¿Quién pensaría que el informante de Ikebukuro tendría un domador?
–Izaya –un ronroneo bajo hacía temblar al nombrado, el chico de cabellos negros, incapaz de comprender por qué ese hombre estaba tatuado en su piel.
– ¿Pasa algo, Shiki-san? –tan sólo era como un niño, jugando y observando. Ingenuo y estúpido, a Shiki le gustaba. Amaba verlo, como podía llegar a verse, abandonado por la absurda máscara del Dios todopoderoso que fingía ser.
–Ven aquí, ya –una orden suelta al aire que es acatada con sumisión– El informe que me das es perfecto –sonríe como de costumbre, galante, como su mafia, mientras juega con el nerviosismo de Izaya al estar sentado sobra su regazo– Te recompensaré por la información extra, haz hecho muy buenos tratos con nosotros –lo toma por las caderas con posesión, no hay nadie en la sala, nadie va a interrumpirlos en un largo rato. Sus largos dedos huesudos se deslizan por la delgada espalda del menor hasta tomar los negros cabellos con brusquedad haciéndole saber que no importa que pida, todo los llevará a lo mismo.
Pero es verdad, el cabrón está tan abandonado que no puede comprender algo de sentimientos. No podría querer a nadie.
Un golpe correctamente acertado le hace sonreír en sangre a Izaya, entonces Shiki sabe que puede dejar en paz esa odiosa máscara de caballería y disfrutar del corromper frágiles sentimientos.
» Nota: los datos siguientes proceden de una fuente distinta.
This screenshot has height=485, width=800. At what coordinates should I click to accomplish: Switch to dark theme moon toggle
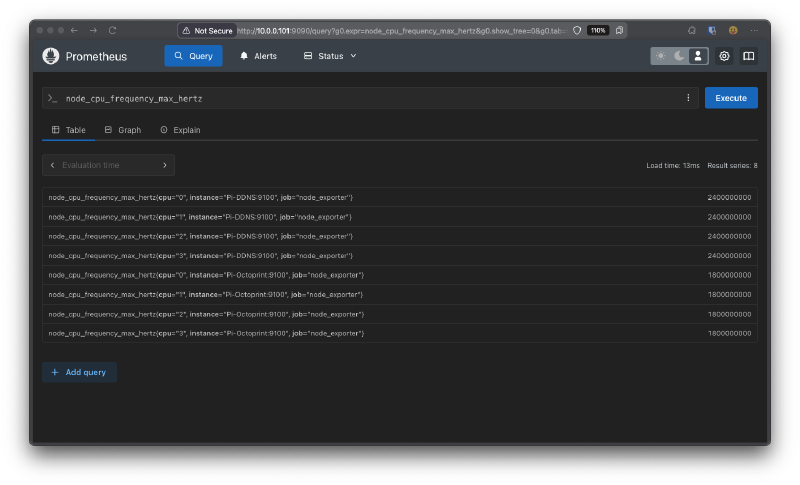tap(680, 56)
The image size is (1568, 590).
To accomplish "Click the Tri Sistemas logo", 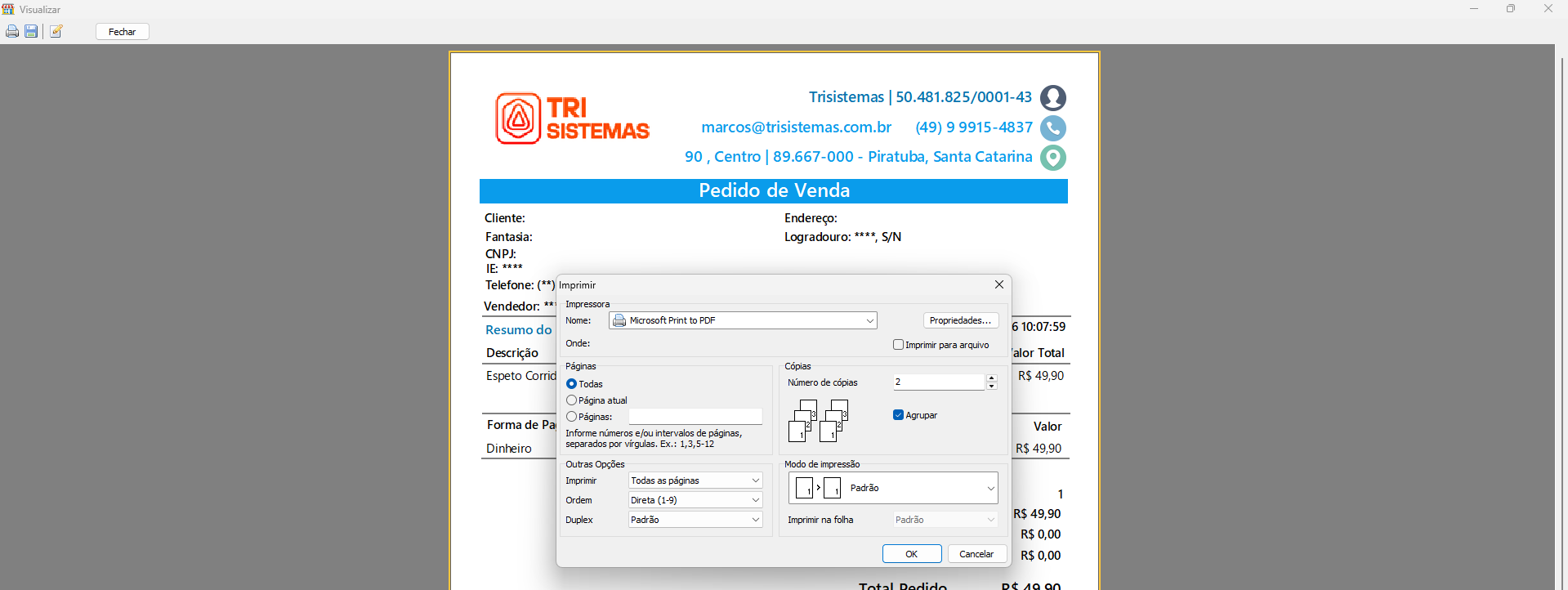I will tap(572, 119).
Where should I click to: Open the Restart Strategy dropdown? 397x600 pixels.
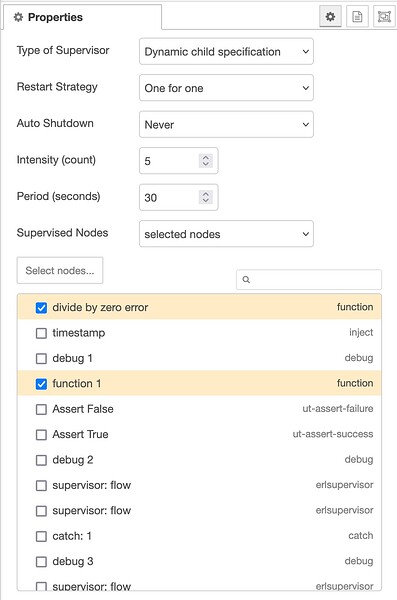tap(226, 88)
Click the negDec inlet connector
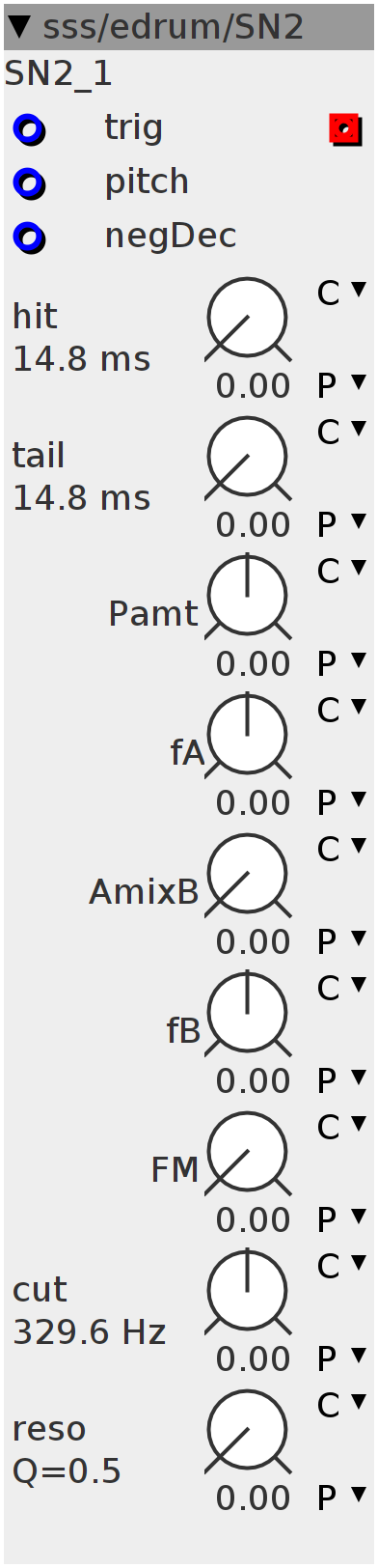Viewport: 378px width, 1568px height. tap(29, 238)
Era absurdo, si fuera cualquier otro, Izaya lo habría acabado sin dudar…
Pero Shiki tenía algo que no podía (quería) controlar, era tan humano como los demás y aun así le había permitido leerlo y moldearlo, desde que era un chiquillo de preparatoria. Aún si lo lastimaba, Izaya amaba ser tocado por sus manos, era feliz sabiendo que lo complacía, estaba conforme con esa doble vida.
Sintiendo que lo conocía más que cualquiera, sintiendo que perdía el control de sí mismo…
Igual sean sólo rumores, es decir, que maldito asco, ese jodido bastardo debería morir. Shiki es un hombre respetable aunque aterrador.
Lo hacía suyo en modos bruscos, después se iría y más tarde le daría otro trabajo y volvería como un gato, rogando por unos cuantos mimos.
–Sólo por hoy… –jadeó de manera dificultosa, su voz saliendo aguda por su garganta, oscilando entre el dolor y el placer– Sólo… Ámame… por favor… –y lo único que recibiría sería un beso sucio y húmedo que le robaría el aliento, que le haría perder la razón y le confundiría aún más su solitario corazón.
¿Eso pensaba él que era amor? ¡Já! ¡Claro que no!
Sin embargo, cualquier cosa estaba bien…
Tampoco es como si importara en realidad, debía de servir para algo, al menos dar placer ¿no?
–Un placer… Orihara-san –y una fría despedida antes de volver a esa tóxica rutina.